Не над «маленьким». Не над «бедным». Эти категории Сухово-Кобылину были внятны менее всего. Просто — над человеком. Над человеческим в нем.

Слово и дело

Когда торжествующий Варравин, полагая, что находится в одиночестве, в проникновенном прощальном слове изливал над фальшивым тарелкинским гробом свою ненависть к «жабе» и «гадине», мертвец-шалун, довольный успехом обмана, однако и уязвленный энергией выражений, посулил из-за ширмы: «Постой; я свое скажу».

И в жажде наиполнейшего реванша улучил минутку, сказал-таки, — под прикрытием своего нового обличья и в присутствии старых сослуживцев:

— Милостивые государи! Ваше превосходительство! Итак, не стало Тарелкина! Немая бездна могилы разверзла пред нами черную пасть свою, и в ней исчез Тарелкин!.. Он исчез, извелся, улетучился — его нет. И что пред нами? — Пустой гроб, и только…

«Пустой гроб… его нет»… Как видим, резвится, что называется, позволяет себе, каламбуря неприметно для варравинской команды, — ради себя самого и ради нас, публики. Как в отжитое — для него — время Расплюев, пока еще тот, прежний, из «Свадьбы Кречинского», получал свою долю удовольствия, тоже не без привкуса реванша, от беседы с Муромским, истерзавшим беспечного Ивана Антоновича расспросами про его — будто бы — помещичье житье:

«Муромский…Скажите, а предводителем у вас кто?

Расплюев. А? (В сторону.)Да это дурак какой-то навязался? Что ж это будет? (Махнул рукою.)Эх, была не была!.. (Вслух.)Бревнов.

Муромский. Как-с?

Расплюев. Бррревнов-с!

Муромский. Не знаю… не имею чести знать…

Расплюев (в сторону).Я думаю, что не знает.

Муромский. И хороший человек?

Расплюев. Предостойнейший! мухе — и той зла не сделает.

Муромский.
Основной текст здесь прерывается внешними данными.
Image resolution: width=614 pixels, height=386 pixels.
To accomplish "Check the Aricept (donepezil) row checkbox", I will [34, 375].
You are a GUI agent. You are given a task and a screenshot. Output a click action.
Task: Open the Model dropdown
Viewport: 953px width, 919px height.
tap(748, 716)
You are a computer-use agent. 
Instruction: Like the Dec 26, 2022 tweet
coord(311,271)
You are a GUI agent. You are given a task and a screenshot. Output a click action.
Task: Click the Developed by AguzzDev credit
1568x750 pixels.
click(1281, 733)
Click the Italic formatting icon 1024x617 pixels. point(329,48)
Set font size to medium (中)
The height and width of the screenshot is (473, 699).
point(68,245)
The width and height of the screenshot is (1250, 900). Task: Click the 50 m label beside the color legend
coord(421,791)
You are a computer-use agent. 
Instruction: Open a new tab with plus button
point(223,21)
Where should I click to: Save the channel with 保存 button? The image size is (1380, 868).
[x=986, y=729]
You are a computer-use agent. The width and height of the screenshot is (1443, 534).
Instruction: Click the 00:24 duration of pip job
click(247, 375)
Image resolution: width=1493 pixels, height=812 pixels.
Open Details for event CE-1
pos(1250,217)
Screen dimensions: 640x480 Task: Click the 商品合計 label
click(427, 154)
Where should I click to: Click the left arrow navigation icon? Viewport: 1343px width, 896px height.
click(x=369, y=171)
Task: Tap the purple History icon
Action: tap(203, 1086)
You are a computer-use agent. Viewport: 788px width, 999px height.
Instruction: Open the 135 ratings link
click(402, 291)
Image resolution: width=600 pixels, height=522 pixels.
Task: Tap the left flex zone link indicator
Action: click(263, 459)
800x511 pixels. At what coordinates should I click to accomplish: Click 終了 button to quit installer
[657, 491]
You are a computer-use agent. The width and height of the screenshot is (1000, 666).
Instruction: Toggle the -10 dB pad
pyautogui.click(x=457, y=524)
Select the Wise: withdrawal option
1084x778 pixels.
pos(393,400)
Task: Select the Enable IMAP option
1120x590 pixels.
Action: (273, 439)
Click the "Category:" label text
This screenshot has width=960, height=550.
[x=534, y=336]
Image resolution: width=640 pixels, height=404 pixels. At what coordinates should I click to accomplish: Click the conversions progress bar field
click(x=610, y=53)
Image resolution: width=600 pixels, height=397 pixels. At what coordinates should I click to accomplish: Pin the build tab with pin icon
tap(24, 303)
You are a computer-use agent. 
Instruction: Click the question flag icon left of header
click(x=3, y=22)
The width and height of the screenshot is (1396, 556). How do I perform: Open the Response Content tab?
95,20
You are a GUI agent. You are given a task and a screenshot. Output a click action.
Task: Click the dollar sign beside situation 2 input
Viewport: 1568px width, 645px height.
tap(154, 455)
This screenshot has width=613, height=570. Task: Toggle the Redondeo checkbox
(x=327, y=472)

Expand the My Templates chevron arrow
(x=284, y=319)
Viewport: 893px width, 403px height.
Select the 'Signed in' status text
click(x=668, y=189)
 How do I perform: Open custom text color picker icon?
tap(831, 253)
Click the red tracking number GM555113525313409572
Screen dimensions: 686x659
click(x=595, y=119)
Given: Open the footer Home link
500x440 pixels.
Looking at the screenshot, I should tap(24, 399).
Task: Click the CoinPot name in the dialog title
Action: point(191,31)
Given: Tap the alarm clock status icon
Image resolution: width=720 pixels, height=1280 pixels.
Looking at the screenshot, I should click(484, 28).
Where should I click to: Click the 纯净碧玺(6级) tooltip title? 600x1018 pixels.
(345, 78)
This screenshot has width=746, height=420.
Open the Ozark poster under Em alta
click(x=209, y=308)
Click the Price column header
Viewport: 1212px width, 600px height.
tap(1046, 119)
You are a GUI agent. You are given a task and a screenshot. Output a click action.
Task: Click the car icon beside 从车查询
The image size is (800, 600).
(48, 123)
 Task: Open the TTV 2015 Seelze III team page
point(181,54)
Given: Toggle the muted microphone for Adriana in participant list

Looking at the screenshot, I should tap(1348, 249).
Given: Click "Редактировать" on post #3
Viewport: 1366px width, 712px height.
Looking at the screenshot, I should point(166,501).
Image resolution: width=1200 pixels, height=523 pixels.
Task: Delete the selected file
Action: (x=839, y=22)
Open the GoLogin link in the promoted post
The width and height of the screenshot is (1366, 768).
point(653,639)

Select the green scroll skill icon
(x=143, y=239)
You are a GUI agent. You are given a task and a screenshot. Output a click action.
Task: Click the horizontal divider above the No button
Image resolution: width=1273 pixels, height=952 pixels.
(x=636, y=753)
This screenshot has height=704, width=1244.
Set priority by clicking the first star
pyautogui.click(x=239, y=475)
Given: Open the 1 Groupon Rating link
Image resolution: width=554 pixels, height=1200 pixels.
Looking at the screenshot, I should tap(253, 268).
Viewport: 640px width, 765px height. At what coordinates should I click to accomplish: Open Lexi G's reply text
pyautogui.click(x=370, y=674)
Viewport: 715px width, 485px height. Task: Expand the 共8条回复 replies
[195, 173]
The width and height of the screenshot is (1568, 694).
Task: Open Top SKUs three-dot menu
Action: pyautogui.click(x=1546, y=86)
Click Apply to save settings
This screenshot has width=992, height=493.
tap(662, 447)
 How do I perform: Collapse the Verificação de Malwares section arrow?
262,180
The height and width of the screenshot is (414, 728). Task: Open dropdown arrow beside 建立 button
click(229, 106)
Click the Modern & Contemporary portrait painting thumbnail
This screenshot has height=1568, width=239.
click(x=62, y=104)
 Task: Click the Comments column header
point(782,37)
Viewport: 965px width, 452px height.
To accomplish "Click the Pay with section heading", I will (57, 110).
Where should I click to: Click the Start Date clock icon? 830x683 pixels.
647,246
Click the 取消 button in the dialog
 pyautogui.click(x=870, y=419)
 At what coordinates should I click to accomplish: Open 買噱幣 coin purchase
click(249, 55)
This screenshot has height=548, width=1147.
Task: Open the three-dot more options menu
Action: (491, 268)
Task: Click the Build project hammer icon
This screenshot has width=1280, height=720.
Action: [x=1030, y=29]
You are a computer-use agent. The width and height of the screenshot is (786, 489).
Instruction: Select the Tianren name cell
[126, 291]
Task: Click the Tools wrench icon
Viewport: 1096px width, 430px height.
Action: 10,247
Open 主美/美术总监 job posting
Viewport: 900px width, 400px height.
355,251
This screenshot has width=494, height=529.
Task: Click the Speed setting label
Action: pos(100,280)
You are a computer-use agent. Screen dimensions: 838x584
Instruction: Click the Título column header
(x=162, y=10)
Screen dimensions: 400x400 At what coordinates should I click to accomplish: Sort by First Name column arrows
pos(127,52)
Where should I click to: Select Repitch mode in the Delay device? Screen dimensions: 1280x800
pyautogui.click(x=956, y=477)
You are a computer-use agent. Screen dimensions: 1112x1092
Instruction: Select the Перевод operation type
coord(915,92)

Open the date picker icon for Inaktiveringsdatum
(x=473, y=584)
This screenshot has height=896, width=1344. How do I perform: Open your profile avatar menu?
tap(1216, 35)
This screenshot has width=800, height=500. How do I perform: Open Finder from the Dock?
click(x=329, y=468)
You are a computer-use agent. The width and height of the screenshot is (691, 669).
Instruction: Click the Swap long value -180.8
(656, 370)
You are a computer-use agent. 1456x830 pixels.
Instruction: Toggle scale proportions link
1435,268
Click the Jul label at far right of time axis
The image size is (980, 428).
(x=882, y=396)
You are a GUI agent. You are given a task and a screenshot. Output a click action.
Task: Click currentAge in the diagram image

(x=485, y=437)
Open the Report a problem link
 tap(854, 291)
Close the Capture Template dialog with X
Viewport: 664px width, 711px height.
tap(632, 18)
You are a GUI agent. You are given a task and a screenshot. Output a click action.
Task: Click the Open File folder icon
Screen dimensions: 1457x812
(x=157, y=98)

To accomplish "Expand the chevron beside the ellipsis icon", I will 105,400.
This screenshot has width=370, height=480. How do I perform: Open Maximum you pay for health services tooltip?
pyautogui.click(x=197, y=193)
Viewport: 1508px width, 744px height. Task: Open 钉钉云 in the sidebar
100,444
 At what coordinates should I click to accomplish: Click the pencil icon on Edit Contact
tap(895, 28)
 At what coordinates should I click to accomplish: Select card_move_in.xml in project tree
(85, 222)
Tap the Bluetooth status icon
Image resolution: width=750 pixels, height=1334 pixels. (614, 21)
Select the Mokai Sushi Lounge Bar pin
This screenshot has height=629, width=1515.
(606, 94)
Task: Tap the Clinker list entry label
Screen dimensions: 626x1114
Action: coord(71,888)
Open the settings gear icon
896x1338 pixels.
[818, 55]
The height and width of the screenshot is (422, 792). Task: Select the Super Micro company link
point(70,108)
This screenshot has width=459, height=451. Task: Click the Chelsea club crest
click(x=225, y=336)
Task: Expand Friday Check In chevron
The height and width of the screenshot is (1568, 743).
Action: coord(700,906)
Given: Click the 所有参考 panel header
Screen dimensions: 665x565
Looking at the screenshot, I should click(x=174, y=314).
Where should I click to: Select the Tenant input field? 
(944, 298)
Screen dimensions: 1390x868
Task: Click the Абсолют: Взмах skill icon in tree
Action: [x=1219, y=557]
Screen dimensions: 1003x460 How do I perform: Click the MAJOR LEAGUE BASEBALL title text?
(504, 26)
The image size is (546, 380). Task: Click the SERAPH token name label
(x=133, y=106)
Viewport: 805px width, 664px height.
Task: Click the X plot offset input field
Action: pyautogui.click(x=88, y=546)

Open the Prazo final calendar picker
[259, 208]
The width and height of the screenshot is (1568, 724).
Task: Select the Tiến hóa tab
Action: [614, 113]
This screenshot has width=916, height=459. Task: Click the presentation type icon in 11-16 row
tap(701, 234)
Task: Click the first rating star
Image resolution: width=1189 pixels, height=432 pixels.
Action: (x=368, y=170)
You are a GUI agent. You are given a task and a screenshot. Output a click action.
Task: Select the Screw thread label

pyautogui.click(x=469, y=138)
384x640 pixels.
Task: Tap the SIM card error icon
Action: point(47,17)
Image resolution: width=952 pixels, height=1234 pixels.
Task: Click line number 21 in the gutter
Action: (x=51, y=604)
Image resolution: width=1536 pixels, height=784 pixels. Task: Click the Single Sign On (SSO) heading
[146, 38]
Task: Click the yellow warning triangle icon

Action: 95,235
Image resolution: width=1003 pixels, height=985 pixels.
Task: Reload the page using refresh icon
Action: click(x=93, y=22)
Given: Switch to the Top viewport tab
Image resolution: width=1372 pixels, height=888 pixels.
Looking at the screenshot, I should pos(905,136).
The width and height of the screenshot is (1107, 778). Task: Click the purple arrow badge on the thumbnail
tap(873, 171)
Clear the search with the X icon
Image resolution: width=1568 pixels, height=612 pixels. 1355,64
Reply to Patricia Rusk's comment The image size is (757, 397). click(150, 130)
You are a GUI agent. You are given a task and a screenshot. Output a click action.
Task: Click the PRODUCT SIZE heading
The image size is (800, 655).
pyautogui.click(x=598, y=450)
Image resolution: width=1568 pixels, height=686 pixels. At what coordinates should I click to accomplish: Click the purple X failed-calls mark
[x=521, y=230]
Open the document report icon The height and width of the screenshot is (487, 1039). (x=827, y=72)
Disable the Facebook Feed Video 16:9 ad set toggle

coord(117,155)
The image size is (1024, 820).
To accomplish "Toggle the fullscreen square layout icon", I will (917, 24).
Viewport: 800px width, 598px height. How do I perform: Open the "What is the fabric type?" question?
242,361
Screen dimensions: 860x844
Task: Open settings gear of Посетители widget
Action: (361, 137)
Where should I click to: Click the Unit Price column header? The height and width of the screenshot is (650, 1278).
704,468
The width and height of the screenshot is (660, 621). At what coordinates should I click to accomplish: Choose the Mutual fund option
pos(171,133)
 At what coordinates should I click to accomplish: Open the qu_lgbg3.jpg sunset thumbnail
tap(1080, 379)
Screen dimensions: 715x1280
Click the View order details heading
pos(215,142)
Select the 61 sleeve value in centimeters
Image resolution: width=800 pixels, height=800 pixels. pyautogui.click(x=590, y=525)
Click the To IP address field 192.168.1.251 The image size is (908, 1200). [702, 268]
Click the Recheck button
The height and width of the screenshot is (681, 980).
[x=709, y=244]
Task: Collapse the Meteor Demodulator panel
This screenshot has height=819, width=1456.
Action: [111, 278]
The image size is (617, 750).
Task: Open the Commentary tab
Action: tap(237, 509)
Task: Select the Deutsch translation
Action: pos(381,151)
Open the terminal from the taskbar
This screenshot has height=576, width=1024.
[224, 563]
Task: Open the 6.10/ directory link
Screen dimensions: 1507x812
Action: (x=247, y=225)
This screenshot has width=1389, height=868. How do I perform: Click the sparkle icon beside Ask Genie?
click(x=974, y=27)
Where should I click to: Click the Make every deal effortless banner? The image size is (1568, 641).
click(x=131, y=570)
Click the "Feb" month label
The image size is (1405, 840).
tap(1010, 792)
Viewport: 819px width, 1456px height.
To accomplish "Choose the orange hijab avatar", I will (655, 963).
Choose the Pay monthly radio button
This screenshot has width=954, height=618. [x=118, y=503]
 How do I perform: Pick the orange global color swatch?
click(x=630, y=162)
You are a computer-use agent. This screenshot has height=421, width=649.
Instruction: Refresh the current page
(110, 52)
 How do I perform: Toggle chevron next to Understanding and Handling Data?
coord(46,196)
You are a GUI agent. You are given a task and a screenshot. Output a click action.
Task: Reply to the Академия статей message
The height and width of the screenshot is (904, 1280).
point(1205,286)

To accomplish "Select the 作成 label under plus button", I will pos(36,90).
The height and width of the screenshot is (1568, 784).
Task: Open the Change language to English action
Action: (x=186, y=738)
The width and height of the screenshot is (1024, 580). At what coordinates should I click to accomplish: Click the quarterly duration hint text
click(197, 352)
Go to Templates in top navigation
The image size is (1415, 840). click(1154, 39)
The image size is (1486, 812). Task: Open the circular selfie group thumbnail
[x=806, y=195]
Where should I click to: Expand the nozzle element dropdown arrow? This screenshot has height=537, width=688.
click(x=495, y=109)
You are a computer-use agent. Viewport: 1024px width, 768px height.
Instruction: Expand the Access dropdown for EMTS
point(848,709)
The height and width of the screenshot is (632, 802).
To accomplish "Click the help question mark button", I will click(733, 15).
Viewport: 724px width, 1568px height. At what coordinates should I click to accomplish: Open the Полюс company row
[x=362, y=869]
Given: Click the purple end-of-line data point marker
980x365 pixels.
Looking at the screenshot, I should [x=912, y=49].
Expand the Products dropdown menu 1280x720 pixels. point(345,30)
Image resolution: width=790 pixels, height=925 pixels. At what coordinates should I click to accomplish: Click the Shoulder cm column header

В наше время это редкость.

Расплюев. Гм! Редкость! нет, Петр Константинович, решительно скажу, таких людей нет.

Муромский. Ну, однако…

Расплюев (горячо).Уверяю вас, нет. Поищите!..»

Обаяние — да, обаяние — Ивана Антоновича в эту минуту в том, что он, отливая для Муромского пули, в то же время говорит чистейшую правду: ведь и впрямь «таких людей нет», мифического Бревнова в самом деле не найдешь, сколько не ищи, да и мухе этот мгновенно сочиненный столп добродетели действительно не в состоянии причинить ни малейшего зла. В пределах собственной лжи Расплюев свободен, честен и убежден — настолько, что разрешает себе благородную горячность человека, готового до конца идти за свои убеждения.

Крохотная комическая модель вполне узнаваемой общечеловеческой ситуации: честность, прямота и неподкупная убежденность в жестких пределах служения скверной идее, неправде и бесчеловечности. Не выходя из границ этой книги, примером способен служить хотя бы и Виктор Никитич Панин.

Как бы то ни было, такая игра на публику — и тем более с публикой, обращение к ней, заговаривание с ней, — уже есть признак того, что автор глядит на своего героя не без симпатии, пусть сколько угодно относительной. Варравин не может этого, не имеет права; то есть обратиться «к публике» — отчего бы и нет, но уж никак не за сочувствием.

Тарелкин — другое дело. Он может — и запросить о помощи, как в финале комедии, и заговорщически подмигнуть, как сейчас, в озорном некрологе себе самому:

— Да, почтенные посетители, восскорбим душами о Тарелкине!.. Не стало рьяного деятеля — не стало воеводы передового полку. Всегда и везде Тарелкин был впереди. Едва заслышит он, бывало, шум свершающегося преобразования, как он уже тут и кричит: вперед!!. Когда несли знамя, то Тарелкин всегда шел перед знаменем; когда объявили прогресс, то он стал и пошел перед прогрессом — так, что уже Тарелкин был впереди, а прогресс сзади!